[[ Extracted data open ]]

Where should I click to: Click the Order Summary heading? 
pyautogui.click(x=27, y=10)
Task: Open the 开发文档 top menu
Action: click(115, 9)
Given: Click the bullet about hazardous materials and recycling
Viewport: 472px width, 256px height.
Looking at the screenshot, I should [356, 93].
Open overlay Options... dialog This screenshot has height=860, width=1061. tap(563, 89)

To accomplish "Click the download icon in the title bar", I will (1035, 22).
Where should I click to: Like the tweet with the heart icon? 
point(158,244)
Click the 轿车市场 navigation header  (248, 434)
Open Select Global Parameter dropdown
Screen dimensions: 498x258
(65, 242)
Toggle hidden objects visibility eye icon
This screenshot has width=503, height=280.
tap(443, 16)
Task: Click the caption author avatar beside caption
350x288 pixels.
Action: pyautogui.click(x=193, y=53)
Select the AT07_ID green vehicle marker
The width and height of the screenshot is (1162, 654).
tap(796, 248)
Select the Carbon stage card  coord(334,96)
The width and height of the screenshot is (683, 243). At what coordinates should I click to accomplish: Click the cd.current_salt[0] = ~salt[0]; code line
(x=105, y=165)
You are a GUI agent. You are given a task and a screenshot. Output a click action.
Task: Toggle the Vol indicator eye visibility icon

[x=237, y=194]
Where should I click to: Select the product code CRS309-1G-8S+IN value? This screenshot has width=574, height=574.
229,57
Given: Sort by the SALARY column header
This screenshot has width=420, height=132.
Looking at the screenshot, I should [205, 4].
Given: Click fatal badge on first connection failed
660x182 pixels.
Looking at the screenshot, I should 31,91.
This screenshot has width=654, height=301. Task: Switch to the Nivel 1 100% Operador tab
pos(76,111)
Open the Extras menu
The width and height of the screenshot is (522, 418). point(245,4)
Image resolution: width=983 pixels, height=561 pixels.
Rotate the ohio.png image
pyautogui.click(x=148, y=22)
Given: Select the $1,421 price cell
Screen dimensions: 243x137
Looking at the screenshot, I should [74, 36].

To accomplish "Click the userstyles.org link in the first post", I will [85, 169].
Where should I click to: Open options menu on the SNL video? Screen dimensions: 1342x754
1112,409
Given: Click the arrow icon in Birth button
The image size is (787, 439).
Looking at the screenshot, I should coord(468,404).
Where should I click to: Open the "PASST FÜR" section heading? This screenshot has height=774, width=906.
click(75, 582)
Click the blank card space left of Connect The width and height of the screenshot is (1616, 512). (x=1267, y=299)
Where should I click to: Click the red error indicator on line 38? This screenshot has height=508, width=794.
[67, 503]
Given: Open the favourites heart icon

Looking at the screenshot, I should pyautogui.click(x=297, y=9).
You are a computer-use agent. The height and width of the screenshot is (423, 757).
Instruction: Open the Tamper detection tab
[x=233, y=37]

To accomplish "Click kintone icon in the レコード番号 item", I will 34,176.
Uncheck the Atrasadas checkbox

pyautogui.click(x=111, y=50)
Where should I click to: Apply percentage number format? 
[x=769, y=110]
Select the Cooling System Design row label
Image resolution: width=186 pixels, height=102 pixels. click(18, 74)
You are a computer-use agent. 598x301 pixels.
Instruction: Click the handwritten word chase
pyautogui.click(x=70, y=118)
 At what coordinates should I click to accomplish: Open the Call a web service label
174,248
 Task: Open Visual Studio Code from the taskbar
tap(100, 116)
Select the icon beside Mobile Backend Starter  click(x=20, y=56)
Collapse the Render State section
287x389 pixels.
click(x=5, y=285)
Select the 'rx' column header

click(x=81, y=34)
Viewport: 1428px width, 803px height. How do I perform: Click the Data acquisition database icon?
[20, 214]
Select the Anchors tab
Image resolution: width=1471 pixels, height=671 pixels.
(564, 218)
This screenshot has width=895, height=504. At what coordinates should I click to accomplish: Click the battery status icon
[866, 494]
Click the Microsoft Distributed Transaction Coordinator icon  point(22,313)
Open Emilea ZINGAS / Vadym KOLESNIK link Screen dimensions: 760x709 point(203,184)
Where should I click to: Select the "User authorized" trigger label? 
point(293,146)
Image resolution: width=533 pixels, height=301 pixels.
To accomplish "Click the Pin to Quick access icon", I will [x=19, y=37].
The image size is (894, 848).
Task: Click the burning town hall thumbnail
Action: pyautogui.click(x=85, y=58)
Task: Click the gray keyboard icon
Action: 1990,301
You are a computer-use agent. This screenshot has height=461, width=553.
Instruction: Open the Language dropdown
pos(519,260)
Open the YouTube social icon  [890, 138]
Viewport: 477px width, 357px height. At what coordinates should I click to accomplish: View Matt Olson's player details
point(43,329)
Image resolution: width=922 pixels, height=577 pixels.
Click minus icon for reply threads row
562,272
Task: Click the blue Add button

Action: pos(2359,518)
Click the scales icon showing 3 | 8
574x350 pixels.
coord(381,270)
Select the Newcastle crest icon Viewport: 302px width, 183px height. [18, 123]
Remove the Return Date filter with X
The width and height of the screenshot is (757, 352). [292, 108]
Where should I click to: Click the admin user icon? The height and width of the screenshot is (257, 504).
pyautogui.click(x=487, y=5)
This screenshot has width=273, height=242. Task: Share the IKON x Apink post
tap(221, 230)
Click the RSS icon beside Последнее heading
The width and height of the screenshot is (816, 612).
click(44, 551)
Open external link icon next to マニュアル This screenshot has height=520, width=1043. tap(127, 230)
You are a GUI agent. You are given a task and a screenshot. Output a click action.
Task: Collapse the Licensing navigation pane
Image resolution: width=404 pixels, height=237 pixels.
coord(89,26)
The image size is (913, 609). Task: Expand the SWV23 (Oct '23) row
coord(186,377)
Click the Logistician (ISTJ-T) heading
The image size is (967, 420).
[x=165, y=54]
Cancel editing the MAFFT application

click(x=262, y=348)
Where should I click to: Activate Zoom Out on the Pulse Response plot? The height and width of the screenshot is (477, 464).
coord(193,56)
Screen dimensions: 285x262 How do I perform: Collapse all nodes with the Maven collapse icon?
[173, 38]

[[ Extracted data closed ]]

* _To do_: What lines in the data include the string "agent"? Copy each one.

* _Response to the task_:
You are a GUI agent. You are given a task and a screenshot. Output a click action.
You are a computer-use agent. The height and width of the screenshot is (423, 757).
You are a computer-use agent. 598x301 pixels.
You are a computer-use agent. This screenshot has height=461, width=553.
You are a GUI agent. You are given a task and a screenshot. Output a click action.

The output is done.